▶ _TRECHO SELECIONADO_
■ ■ ■ ■ ■ ■ ■
Kiriku e a Feiticeira,
de Michel Ocelot


Kirikou et la Sorcière, França, 1998

O que é, na essência, um filme infantil? Sim, principalmente um filme voltado para o público das crianças. Mas isso responde pouco. O que é este público infantil? É um público que, basicamente, relaciona-se com as imagens e com o mundo primeiro pela emoção, só depois com o raciocínio. Daí que se fala muito num público infantilizado. Falar, pois, com o público infantil, é um assunto muito sério, pois estamos falando também em formação de caráter, de personalidade. Usar o lúdico como forma de expressão, o que acaba colocando um filme num nível ainda maior, pois subliminar, de efeito ideológico. Todo o público brasileiro, desde o início dos anos 90, quando Os Trapalhões param de filmar com regularidade e a Disney volta a produzir filmes de longa metragem, está sendo formado, nos cinemas, por um código ideológico importado. Um código americano (do qual, diga-se, Xuxa é uma representante). Um código nem mais, nem menos válido. Mas um código essencialmente estranho a nós. E, que no entanto, é hoje O Código. Isso é perigoso por razões complexas que nem convém dissecar aqui. Mas um dos efeitos (obviamente não só advindo daí) é a formação destas gerações que se ligam muito mais a um ideal e a ser americano que brasileiro. Não por acaso, quando o cinema migrou para ser quase exclusivo do jovem de classe média e alta, distanciando-se da classe popular, e passou simultaneamente por este processo descrito no cinema infantil, vimos no seio destas classes mais abastadas, cada vez maior, o desejo de não ser brasileiro. Hoje, Toy Story (mais uma vez, sem julgar o mérito do filme) é mais bem sucedido que Os Trapalhões. Mas, Os Trapalhões, nos cinemas dos bairros populares, ainda ganham.

Esta longa introdução faz-se mais que necessária para se falar de Kiriku e a Feiticeira. Pois não há dúvida que trata-se de um filme infantil. Mas, acima de tudo, é um lembrete que o modelo americano não precisa ser o único, não pode ser o único. E mais ainda, que não é nem o modelo mais próximo de nós, e que é uma aberração, tanto quanto um atestado do poder do cinema, que seja hoje julgado assim pelo público.
■ ■ ■ ■ ■ ■ ■
▶ _DADOS EXTRAÍDOS_

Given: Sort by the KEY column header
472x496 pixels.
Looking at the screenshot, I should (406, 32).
■ ■ ■ ■ ■ ■ ■
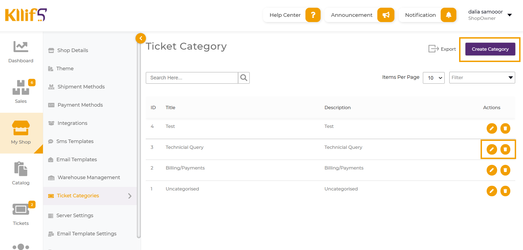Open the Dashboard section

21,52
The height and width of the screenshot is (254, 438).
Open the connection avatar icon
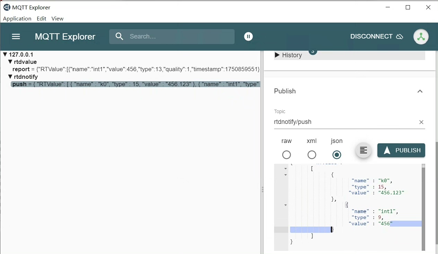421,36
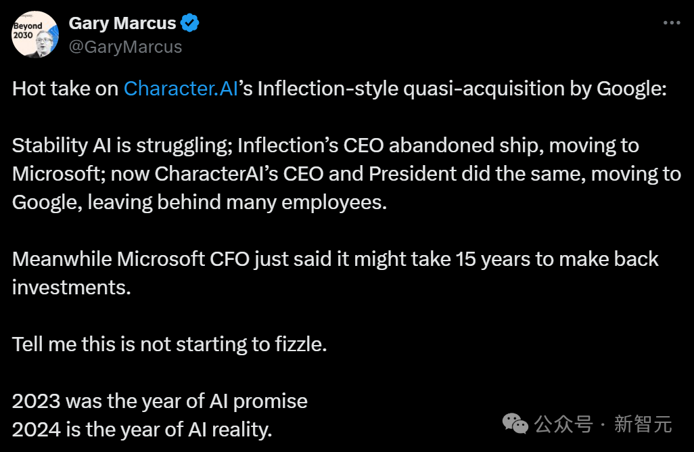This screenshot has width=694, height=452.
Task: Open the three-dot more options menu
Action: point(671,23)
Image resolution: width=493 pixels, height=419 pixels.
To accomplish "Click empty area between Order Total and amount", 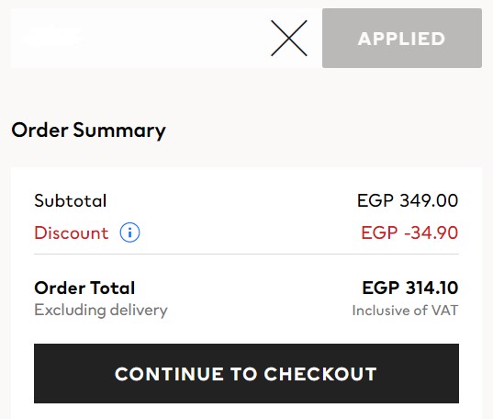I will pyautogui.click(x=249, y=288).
■ ■ ■ ■ ■ ■ ■
▶ _INSTRUÇÕES DA TAREFA_
Segundo a crítica sobre Kiriku e a Feiticeira, desde quando o público brasileiro vem sendo formado, nos cinemas, por um código ideológico importado? Os dados não são necessários para responder.

▶ _SOLUÇÃO DO PROBLEMA_
Desde o início dos anos 90.